> **Supplied passage**:
================================

5G is expanding across the world - at the same time, there is speculation as to what the anticipated 6th Generation technology will offer.
Generation technology is used across mobile phones, computers, cars and more, such as weapons and satellites. A United Nations body, The International Telecommunication Union (ITU), is responsible for regulating the telecoms industry, including Generation technology. In this article, we’ll look at wireless cellular technology.
Here is a timeline of the Generations - what do you remember?
1G: ‘The Brick Phone’, 1980s
An iconic feature of the 1980s, analog phones using 1G technology came with an antenna and could only make voice calls. The phones were heavy and battery life was short, but they were very easy to use.
2G: Texting begins in 1991
Mobile phones evolved from analog to digital and offered customers a new way to communicate:
SMS - Short Message Service, also known as ‘texting’.
MMS - Multimedia Messaging Service, users could now send pictures, videos and website links to each other.
2.5G and 2.75G: the mid-1990s middle Generation technology included data
Data transmission was sped up with 2.5G and 2.75G, but these technological feats also marked a new era in manufacturing, the beginning of e-waste.
Since the 1870s, the telephone has been a status symbol. But by the 1990s consumers had a huge disposable income to use to keep up with the latest models. Manufacturers knew this and announced the arrival of a new make frequently, often with only minor technological advances. Initially this caused huge excitement among tech users and some were keen to get rid of their old phone in favour of the newest model. However, with the arrival of the iPhone 6 in 2014 (also known as Bendgate) consumers started to wise up.
Faster data transmission, internet access and video calls arrived in the pockets of millions, opening a new way for the world to connect.
Phones across the world now offer 4G technology - including gaming services and clearer voice calls.
5G utilises technologies such as automation, AI and IoT.
This upgrade should have been warmly received, but it arrived in a rather dramatic year and became the focal point of conspiracy theories involving biological warfare and government mind-control on civilians.
By the end of this decade, it is expected that 6G technology will have overtaken and replaced 5G - but what will this include? 6G is expected to offer the usual upgrades as previous Generations have: it will be more efficient and offer users a higher definition.
Technology insiders have suggested 6G will bridge biology and AI.

================================

> **Screenshot grounding data**:
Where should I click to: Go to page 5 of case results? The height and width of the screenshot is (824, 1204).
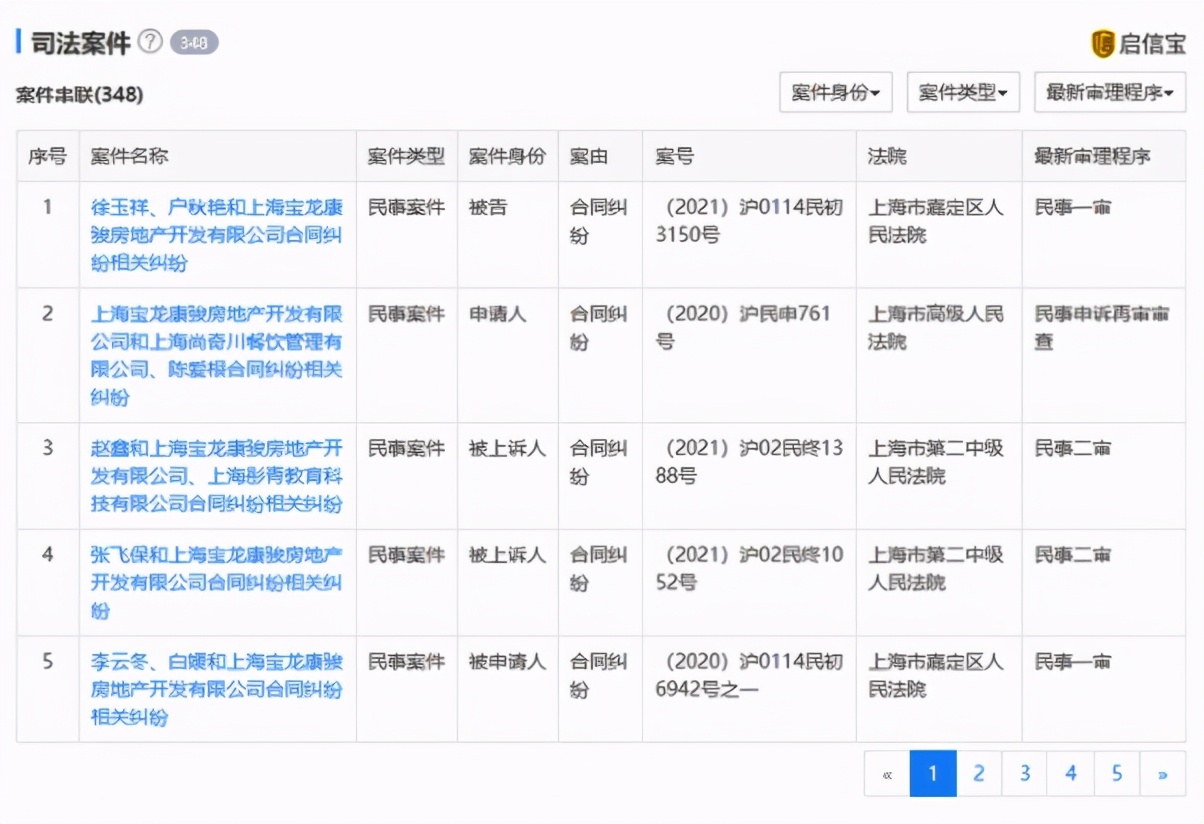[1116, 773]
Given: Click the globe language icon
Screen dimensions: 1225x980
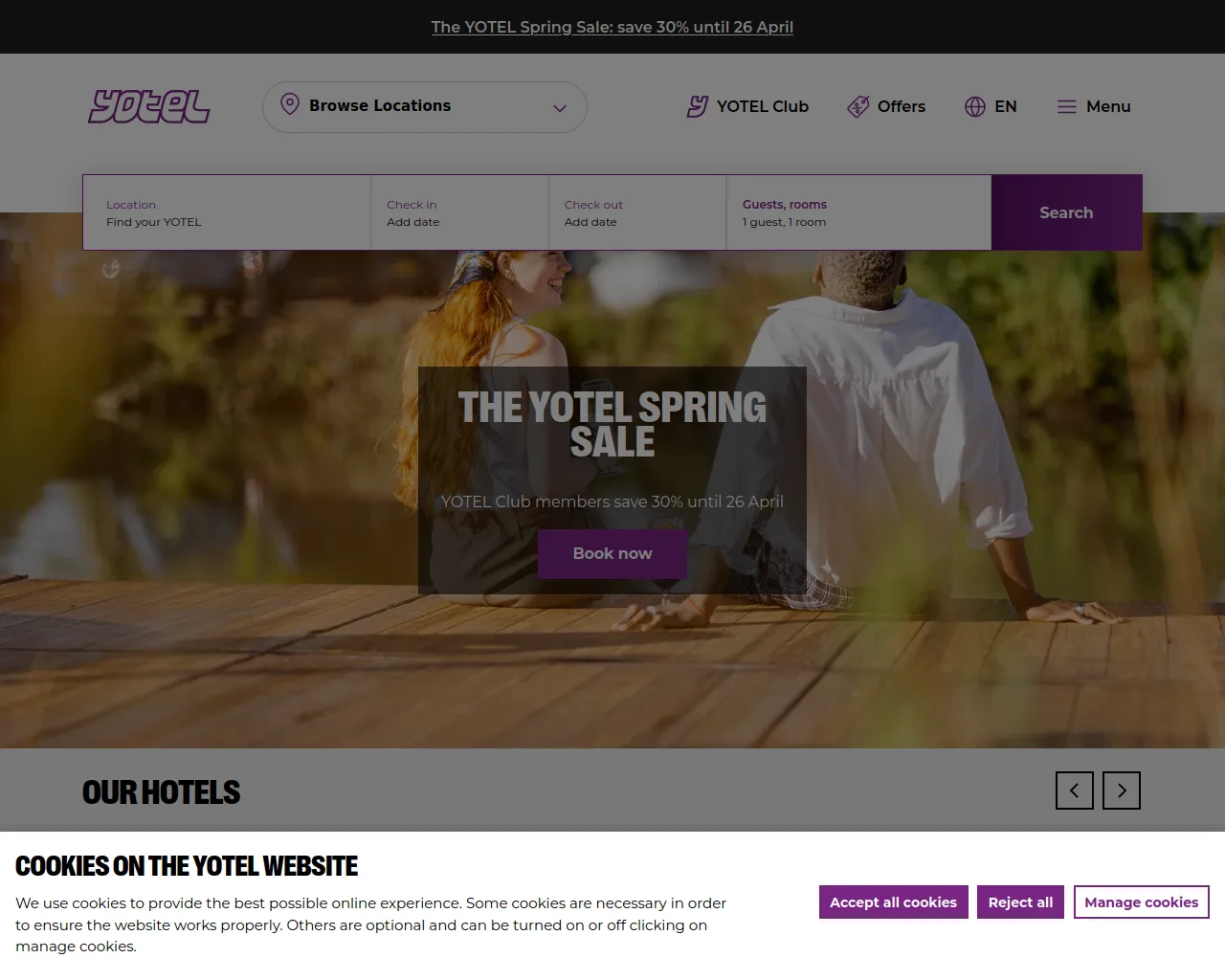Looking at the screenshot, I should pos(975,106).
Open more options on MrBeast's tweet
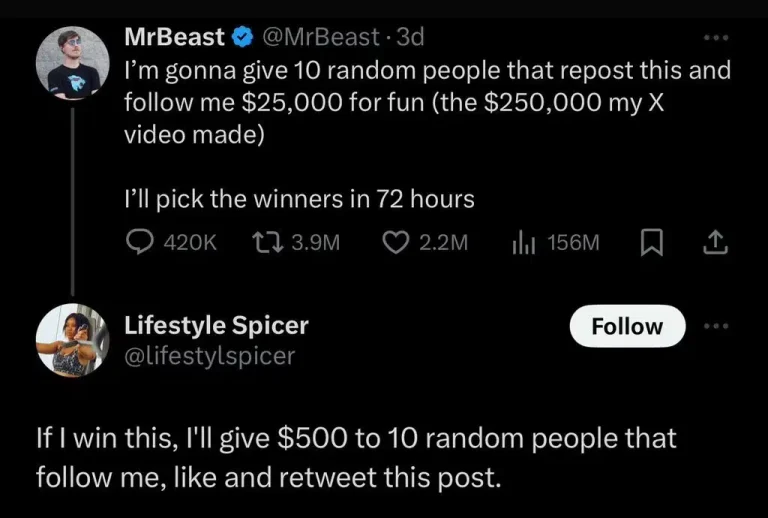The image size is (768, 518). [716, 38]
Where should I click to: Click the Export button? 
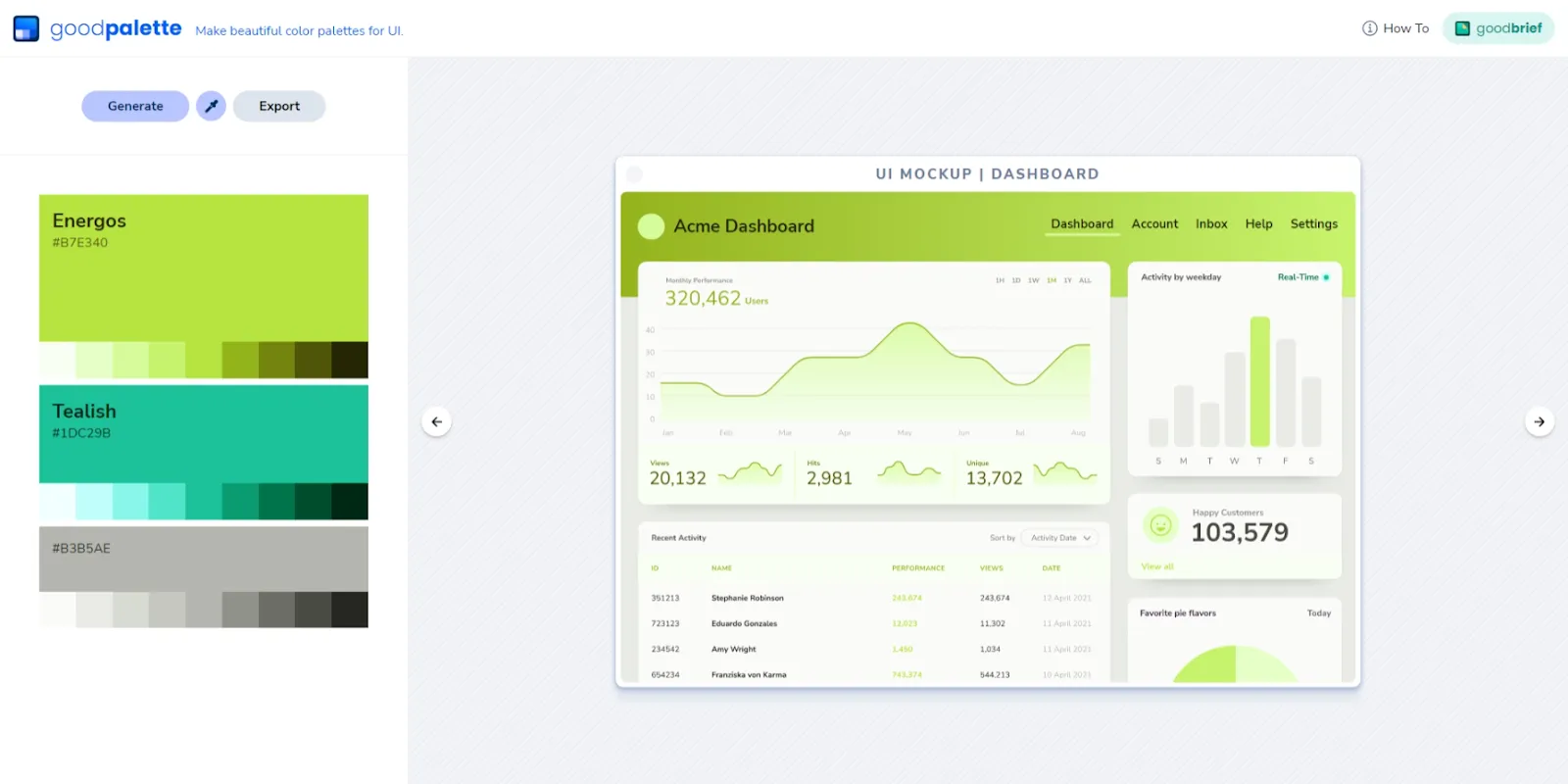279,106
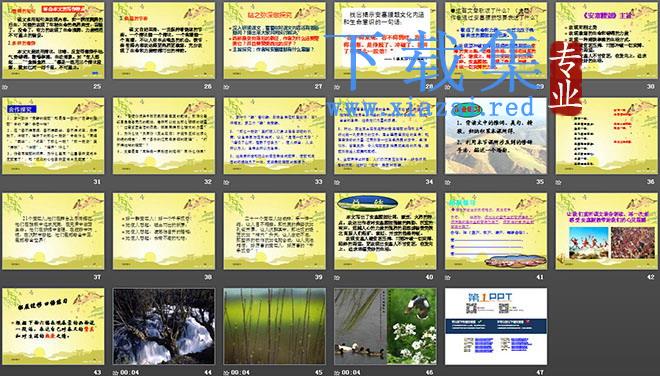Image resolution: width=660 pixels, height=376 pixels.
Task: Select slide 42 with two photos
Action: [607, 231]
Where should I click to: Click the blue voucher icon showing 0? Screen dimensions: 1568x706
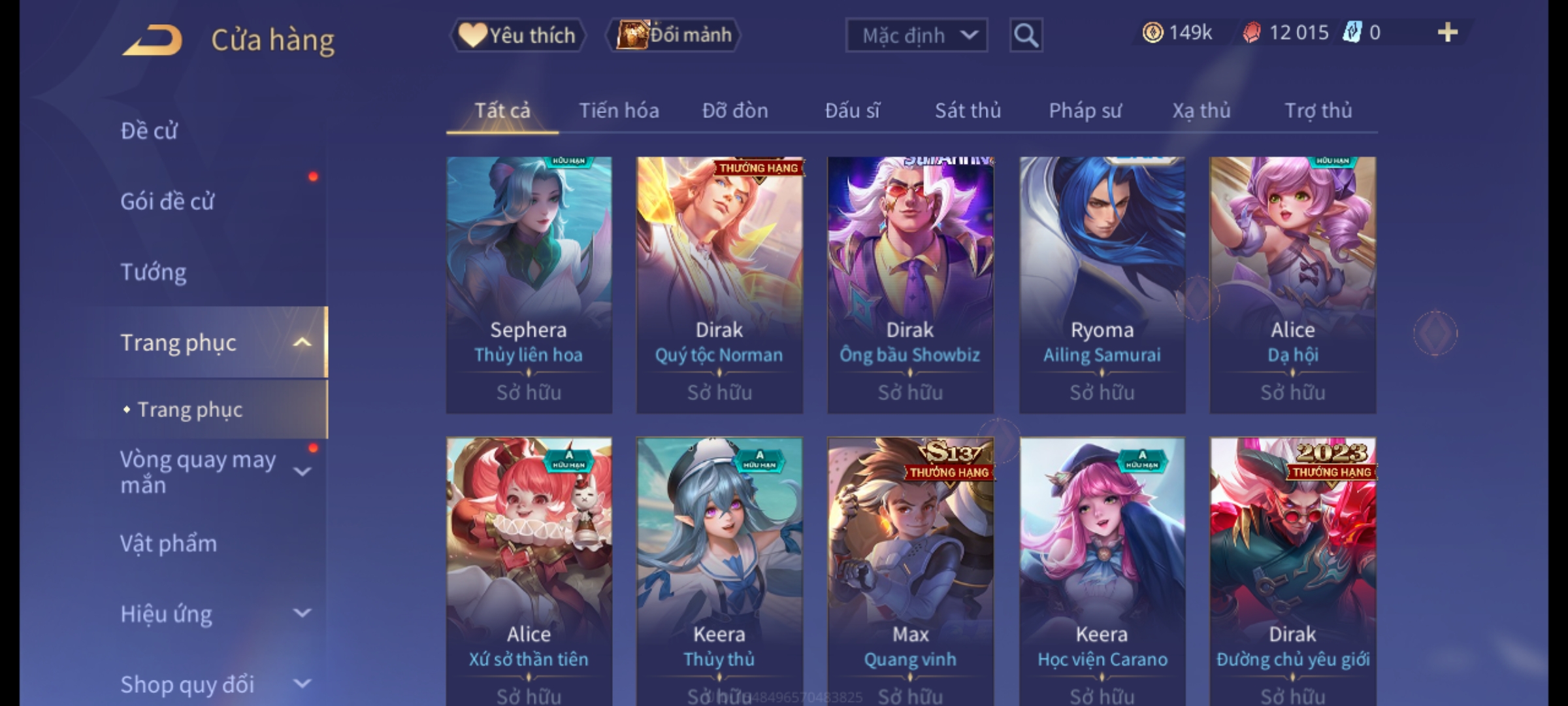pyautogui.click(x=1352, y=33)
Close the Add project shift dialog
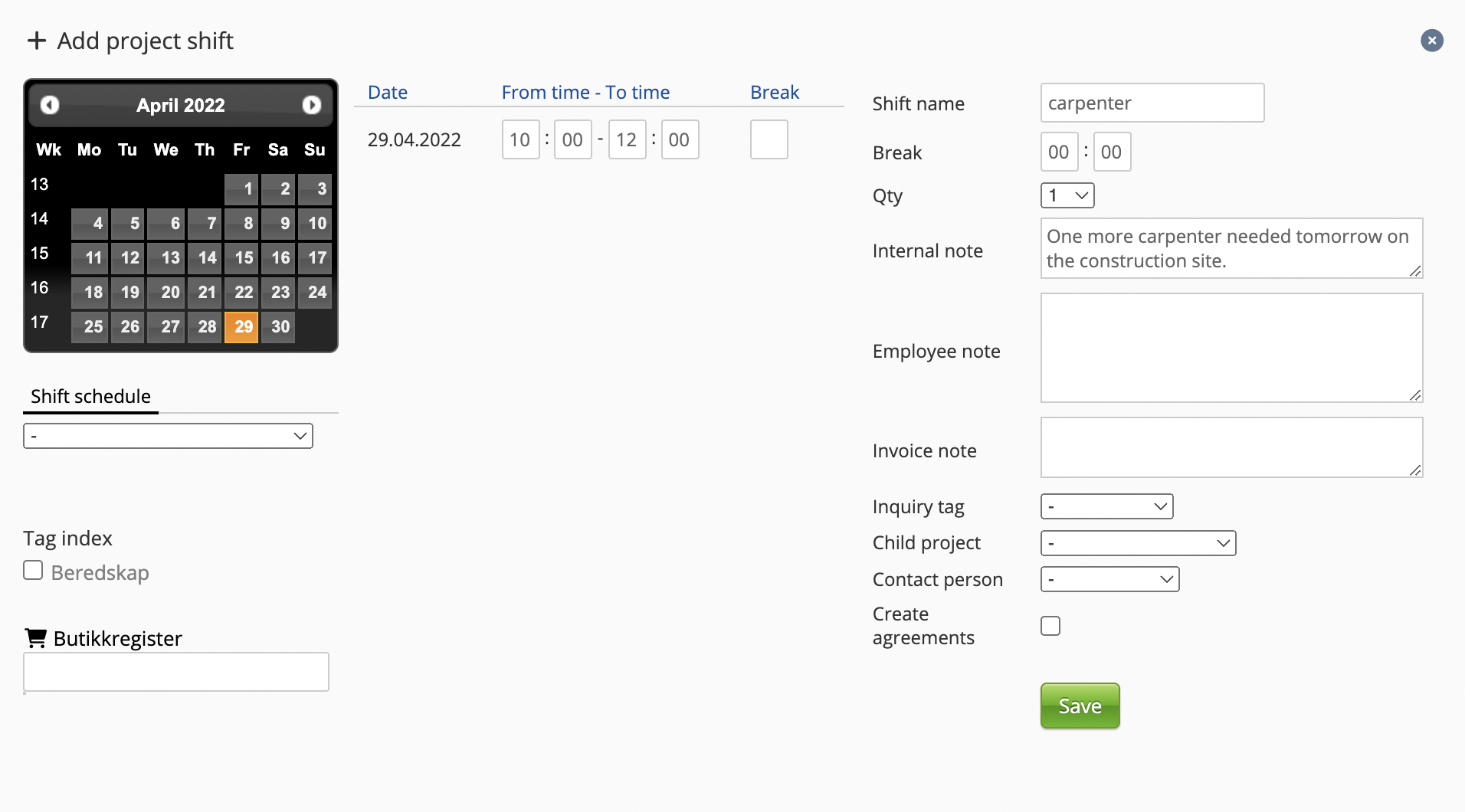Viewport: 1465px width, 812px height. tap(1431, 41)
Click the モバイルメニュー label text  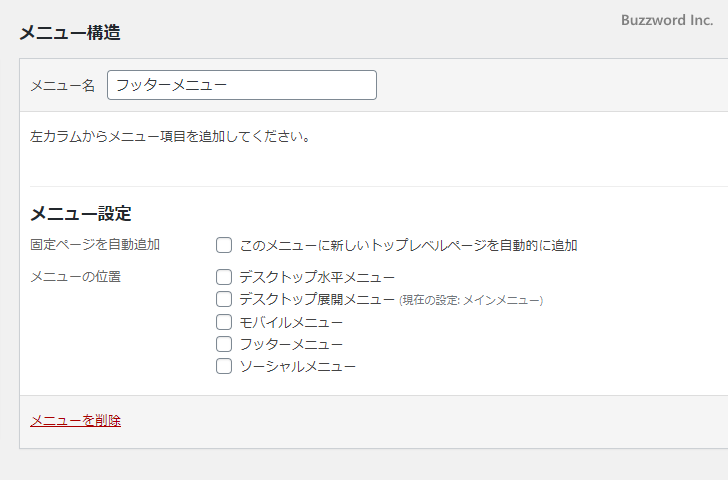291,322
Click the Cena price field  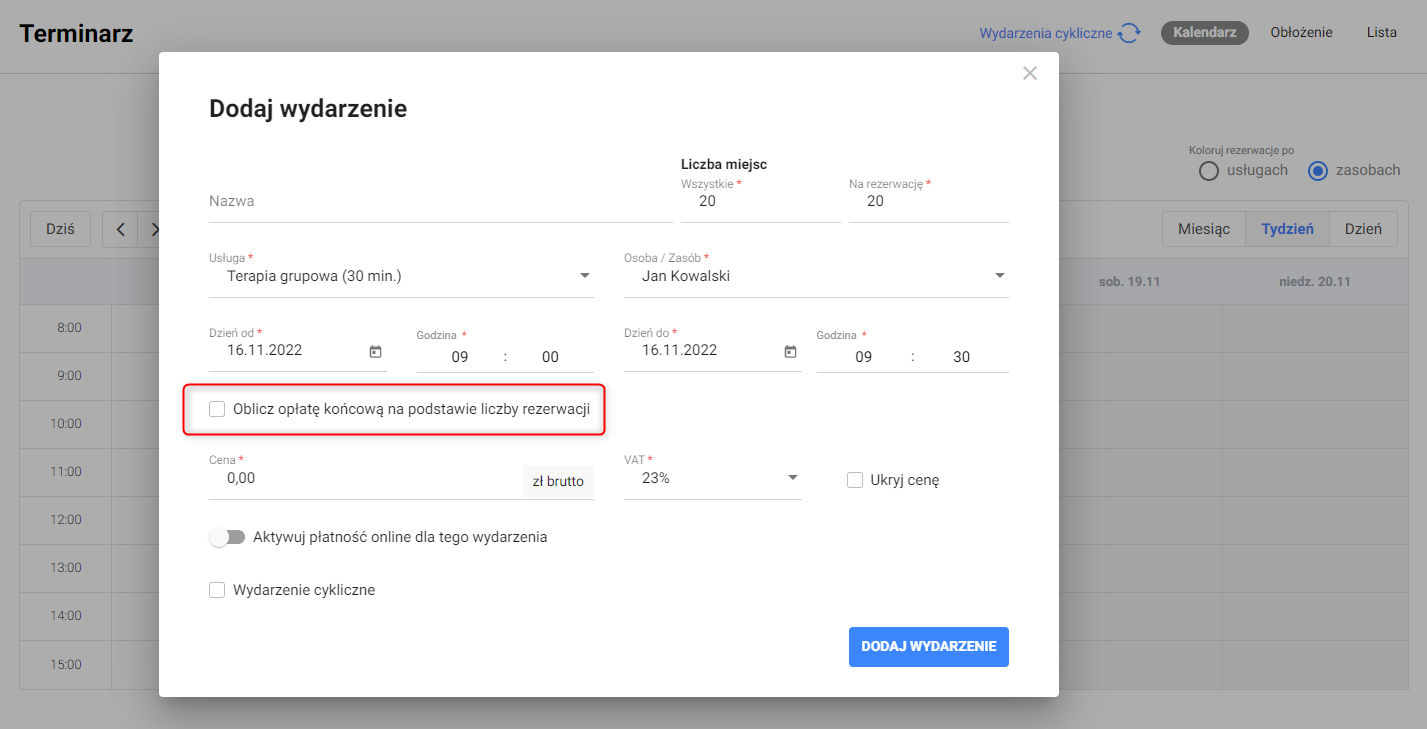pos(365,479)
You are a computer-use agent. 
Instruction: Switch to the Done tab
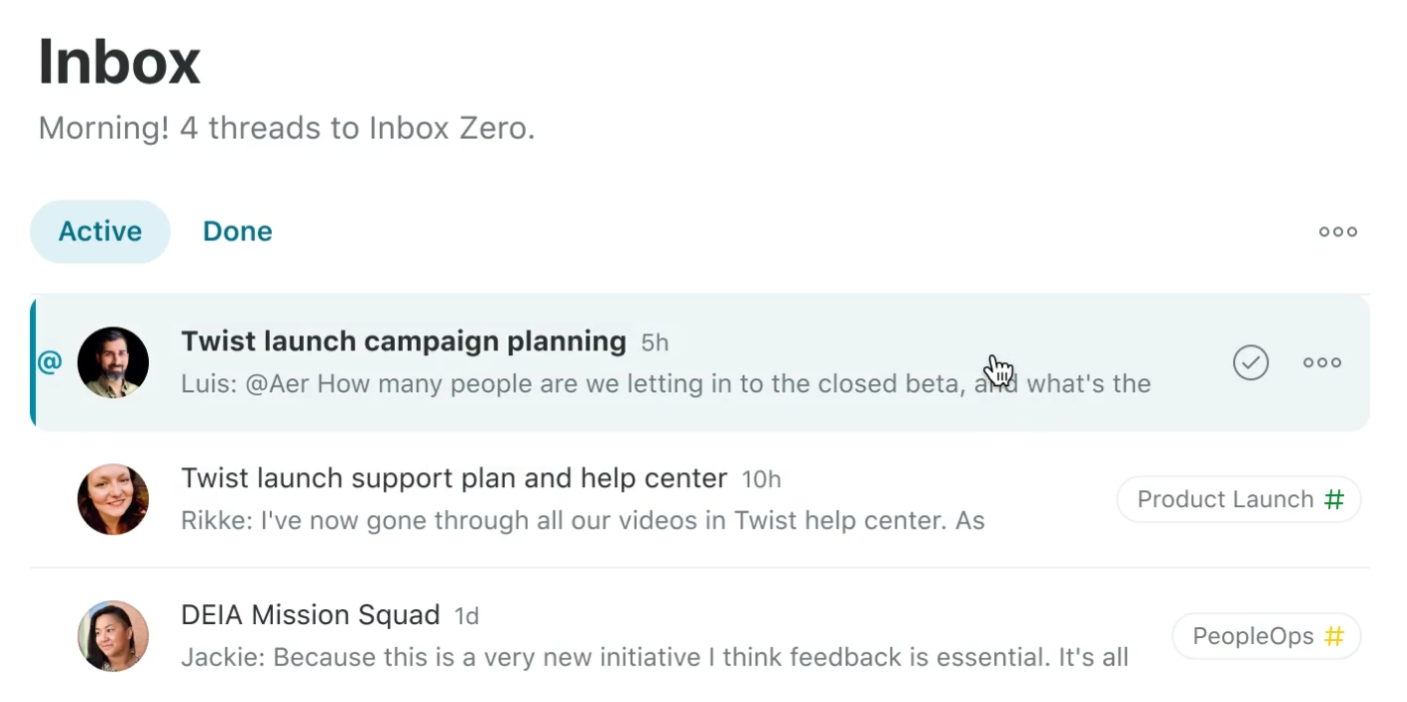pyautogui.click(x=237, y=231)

================================

> **Problems to solve**:
A: In the text on mobile phone generations, which United Nations body regulates the telecoms industry?
B: From the text on mobile phone generations, write out the portion that begins with the words "5G utilises technologies" and stops after "biology and AI.".

> **Solutions below**:
A: The International Telecommunication Union (ITU).

B:
5G utilises technologies such as automation, AI and IoT.
This upgrade should have been warmly received, but it arrived in a rather dramatic year and became the focal point of conspiracy theories involving biological warfare and government mind-control on civilians.
By the end of this decade, it is expected that 6G technology will have overtaken and replaced 5G - but what will this include? 6G is expected to offer the usual upgrades as previous Generations have: it will be more efficient and offer users a higher definition.
Technology insiders have suggested 6G will bridge biology and AI.